Before the advent of telescopes, stars just appeared to be twinkling specks in the sky, but all looked kind of similar.

But when we started attaching cameras to our telescopes, a zoo of unusual suns with orbiting planets and sister stars and lives ending in black holes began to appear.

Here are some of the most unusual and sought after stars in the universe.

[explosion] Located in the Scutum constellation, UY Scuti is the largest star ever discovered.

This red giant spans a width 1,700 times the diameter of our sun.

You wouldn't even be able to see the sun at this scale.

So if we place the UY Scuti at the center of our solar system, it would engulf the entirety of Jupiter's orbit, including the inner planets, the asteroid belt, the Earth.

It's that enormous.

Though it's the largest known star by volume, its density is 3,000 times less than Mars's thin atmosphere.

It's not the brightest nor most massive nor hottest known star.

In fact, red giants are typically pretty cool as star temperatures go.

UY Scuti was discovered in 1860, but when astronomers reexamined it in 2012, it set the record for largest known diameter.

Did I mention it's big?

J0523, for short, is the smallest star ever discovered and possibly the smallest star in existence.

This red dwarf star is located 40 light years away in the southern constellation of Lepus, which is pretty close.

But it's so small and dim that you still need a telescope to see it.

Shining a mere 8,000th the luminosity of the sun, this star is smaller than Jupiter.

It's dim and tiny.

But could you go smaller?

Could you have a star that fits in the palm of your hand?

Well, no.

It wouldn't have enough mass to ignite the core and start fusion.

That's what separates a star from the objects just lighter than it-- the brown dwarfs.

J0523 appears to be at the limit of fusion, which we think is around 1/13 the mass of the sun, making it theoretically the smallest possible star.

Nicknamed the Black Widow Pulsar, this unusual star was discovered in 2012.

A pulsar is a special type of neutron star.

That is a star that has collapsed under its own gravity after a supernova explosion until it is so dense that the neutrons it's composed of are basically touching.

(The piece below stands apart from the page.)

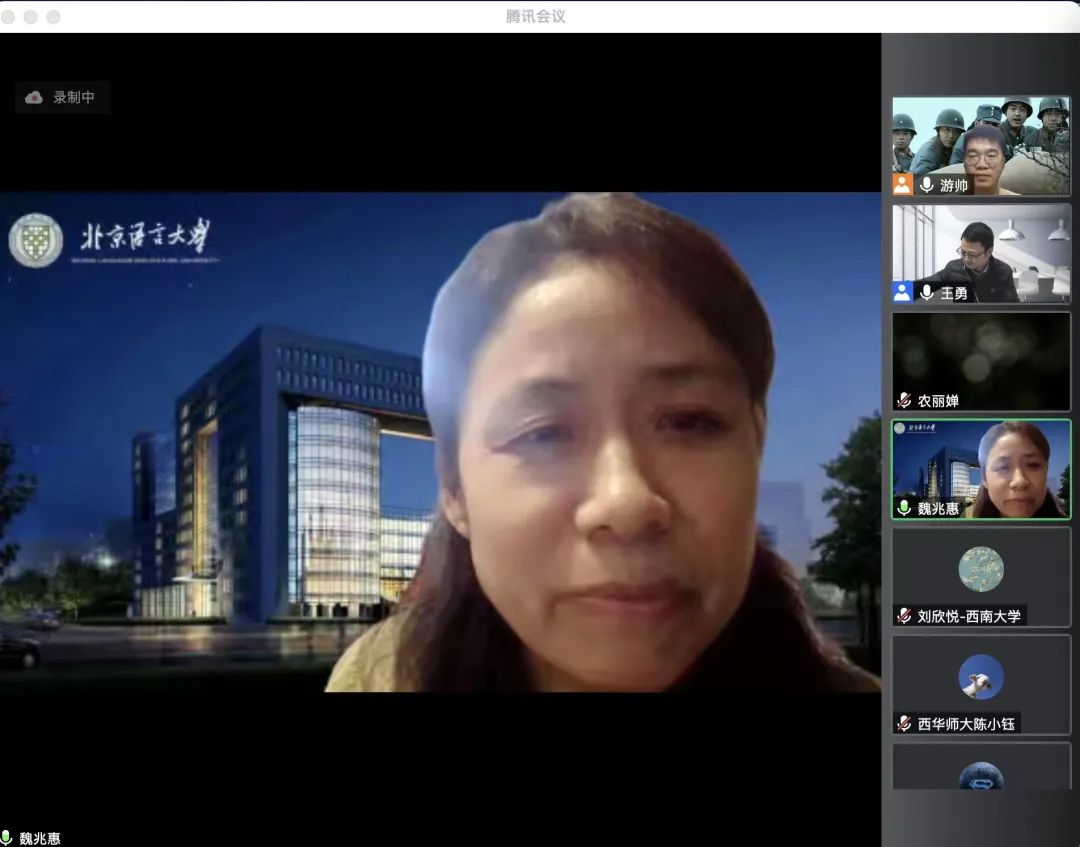Viewport: 1080px width, 847px height.
Task: Select 游帅's video thumbnail
Action: [x=980, y=140]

But there's more to a pulsar like J1311.

They are spinning very fast.

When you blinked just now, J1311 spun around 150 times.

What makes this pulsar so special is that it's not alone.

Orbiting at a distance of less than a round trip to the moon is a small companion star 10 times the mass of Jupiter.

This pulsar is called a black widow binary, because the pulsar is killing off its companion.

J1311 blasts away material from the smaller start as it orbits every 93 minutes.

That's less time than you'll probably spend on email today.

And as it does so, the companion star get smaller and smaller, until eventually, J1311 will be alone.

This is the oldest star ever discovered.

SM0313, for short, is located in the halo of the Milky Way and thought to be close to the age of the universe itself.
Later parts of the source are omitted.